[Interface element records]

◆ ◆ ◆ ◆

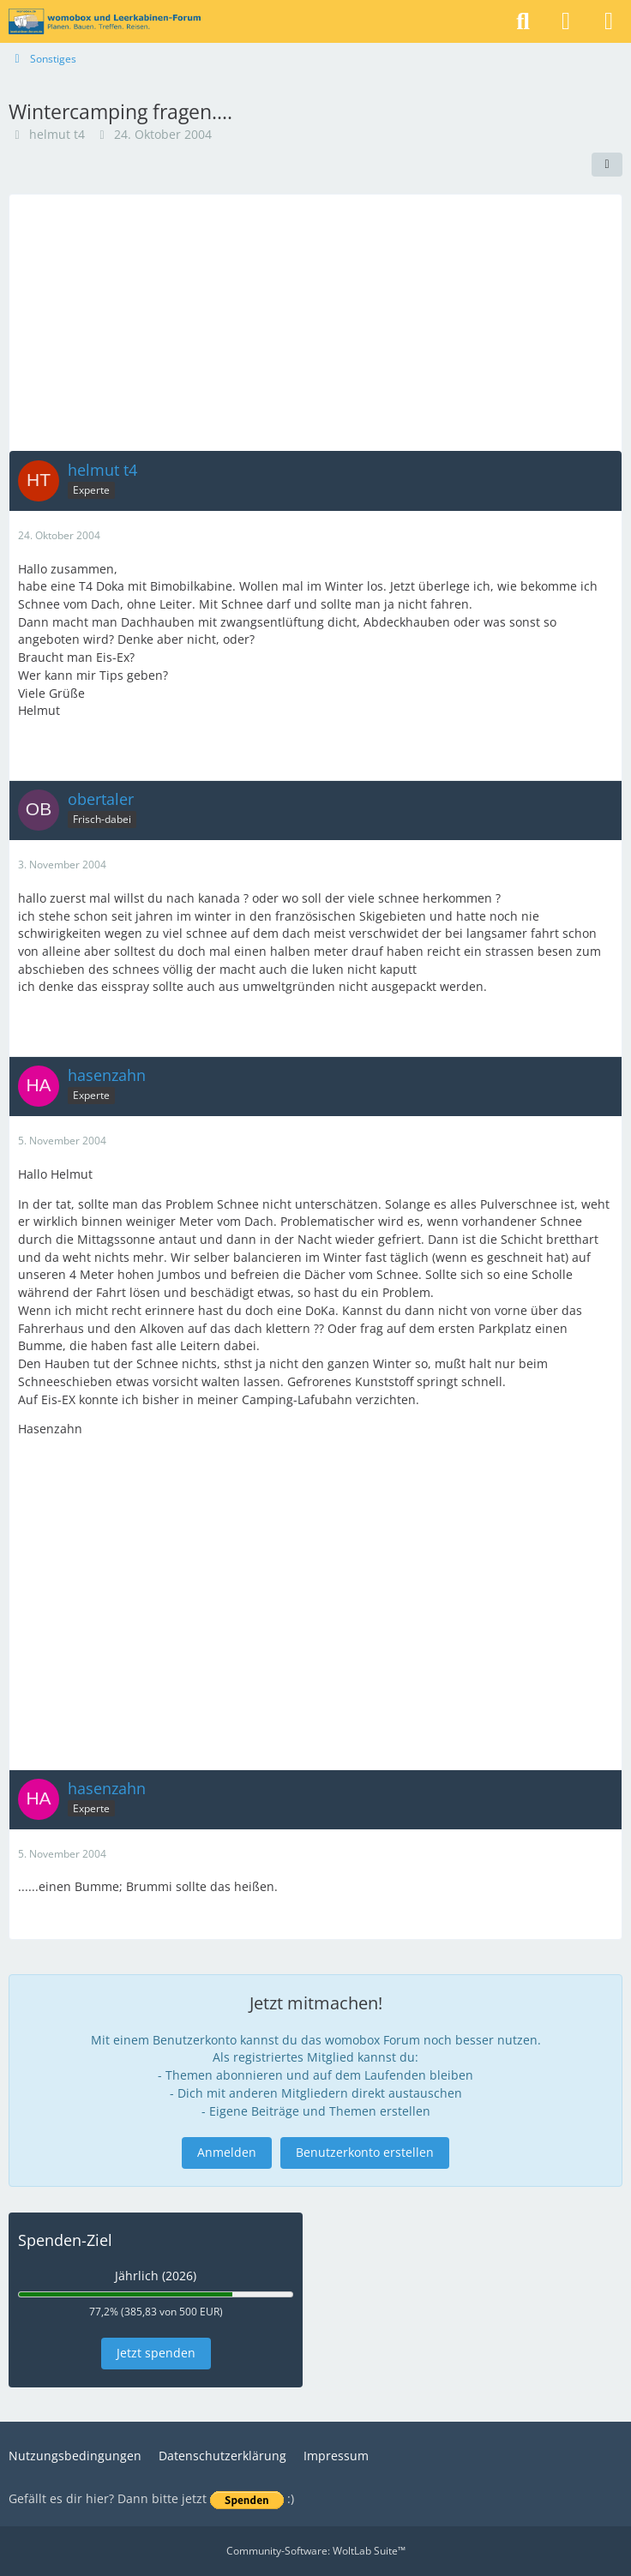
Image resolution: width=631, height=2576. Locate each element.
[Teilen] (607, 165)
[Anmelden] (566, 21)
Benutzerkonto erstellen (365, 2152)
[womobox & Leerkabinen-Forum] (104, 21)
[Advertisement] (315, 322)
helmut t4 (57, 134)
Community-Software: (316, 2550)
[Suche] (523, 21)
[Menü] (609, 21)
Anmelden (226, 2152)
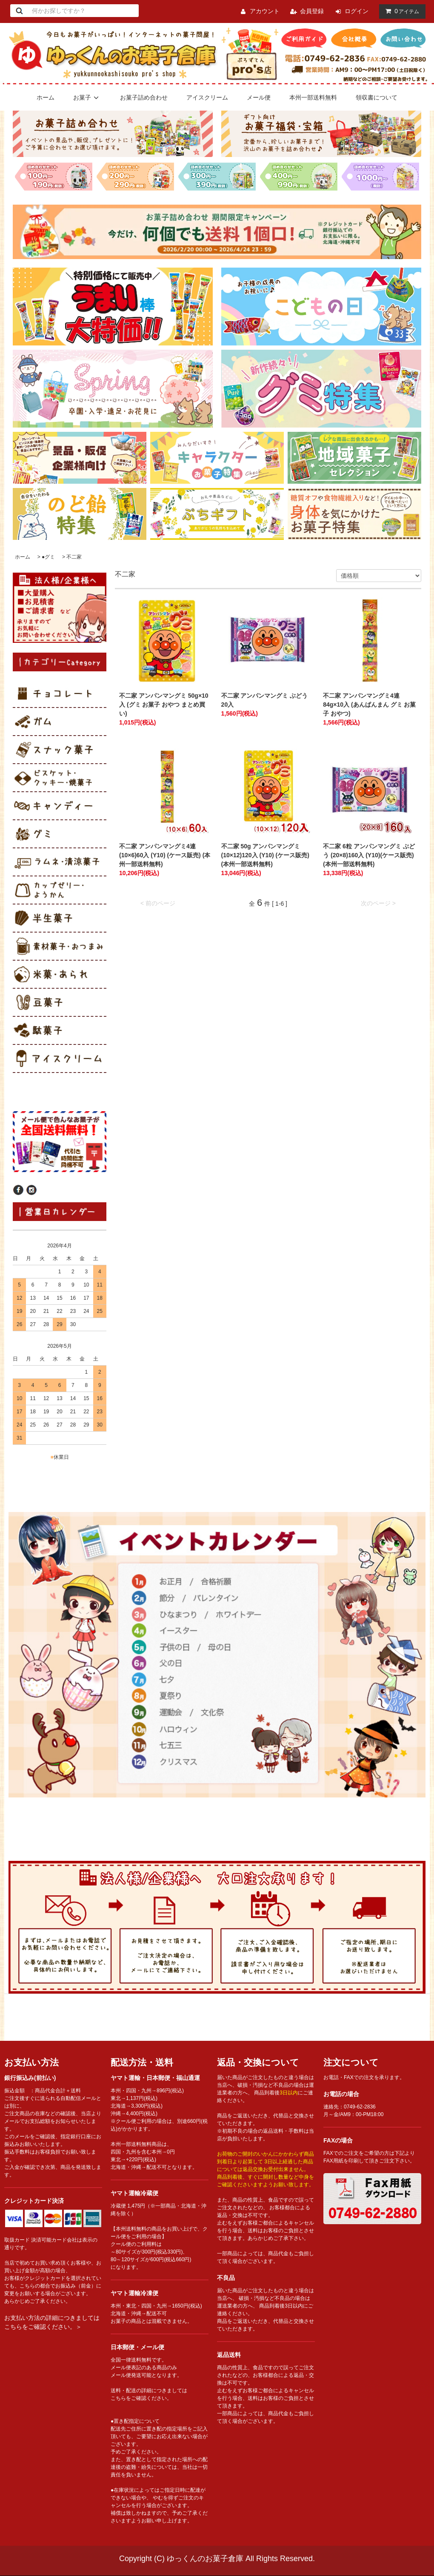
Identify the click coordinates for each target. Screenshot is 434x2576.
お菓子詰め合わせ (144, 97)
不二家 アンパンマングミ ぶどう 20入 (264, 700)
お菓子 (87, 97)
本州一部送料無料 (313, 97)
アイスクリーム (207, 97)
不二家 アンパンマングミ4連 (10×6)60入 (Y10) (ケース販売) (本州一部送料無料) (164, 855)
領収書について (376, 97)
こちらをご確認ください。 (141, 2398)
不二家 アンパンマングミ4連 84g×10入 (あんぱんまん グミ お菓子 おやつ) (369, 704)
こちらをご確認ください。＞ (43, 2326)
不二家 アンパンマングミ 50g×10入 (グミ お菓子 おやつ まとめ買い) (163, 704)
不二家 (74, 557)
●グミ (48, 557)
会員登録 (312, 11)
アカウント (265, 11)
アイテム (400, 11)
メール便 (259, 97)
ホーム (45, 97)
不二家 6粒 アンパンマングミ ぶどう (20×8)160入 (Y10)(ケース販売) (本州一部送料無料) (368, 855)
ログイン (356, 11)
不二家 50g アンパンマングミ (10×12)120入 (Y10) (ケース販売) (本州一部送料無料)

◆ ◆ ◆ ◆

Rewrite all of the records above, swapping every "Anmelden" for "Einloggen" and changing nothing else. Leave the pictures out.

Image resolution: width=631, height=2576. Locate each element.
[Teilen] (607, 165)
[Einloggen] (566, 21)
Benutzerkonto erstellen (365, 2152)
[womobox & Leerkabinen-Forum] (104, 21)
[Advertisement] (315, 322)
helmut t4 (57, 134)
Community-Software: (316, 2550)
[Suche] (523, 21)
[Menü] (609, 21)
Einloggen (226, 2152)
Identify the click coordinates for each target. Screenshot is 434x2576.
お菓子詰め合わせ (144, 97)
不二家 アンパンマングミ ぶどう 20入 (264, 700)
お菓子 (87, 97)
本州一部送料無料 (313, 97)
アイスクリーム (207, 97)
不二家 アンパンマングミ4連 (10×6)60入 (Y10) (ケース販売) (本州一部送料無料) (164, 855)
領収書について (376, 97)
こちらをご確認ください。 (141, 2398)
不二家 アンパンマングミ4連 84g×10入 (あんぱんまん グミ お菓子 おやつ) (369, 704)
こちらをご確認ください。＞ (43, 2326)
不二家 アンパンマングミ 50g×10入 (グミ お菓子 おやつ まとめ買い) (163, 704)
不二家 (74, 557)
●グミ (48, 557)
会員登録 (312, 11)
アカウント (265, 11)
アイテム (400, 11)
メール便 (259, 97)
ホーム (45, 97)
不二家 6粒 アンパンマングミ ぶどう (20×8)160入 (Y10)(ケース販売) (本州一部送料無料) (368, 855)
ログイン (356, 11)
不二家 50g アンパンマングミ (10×12)120入 (Y10) (ケース販売) (本州一部送料無料)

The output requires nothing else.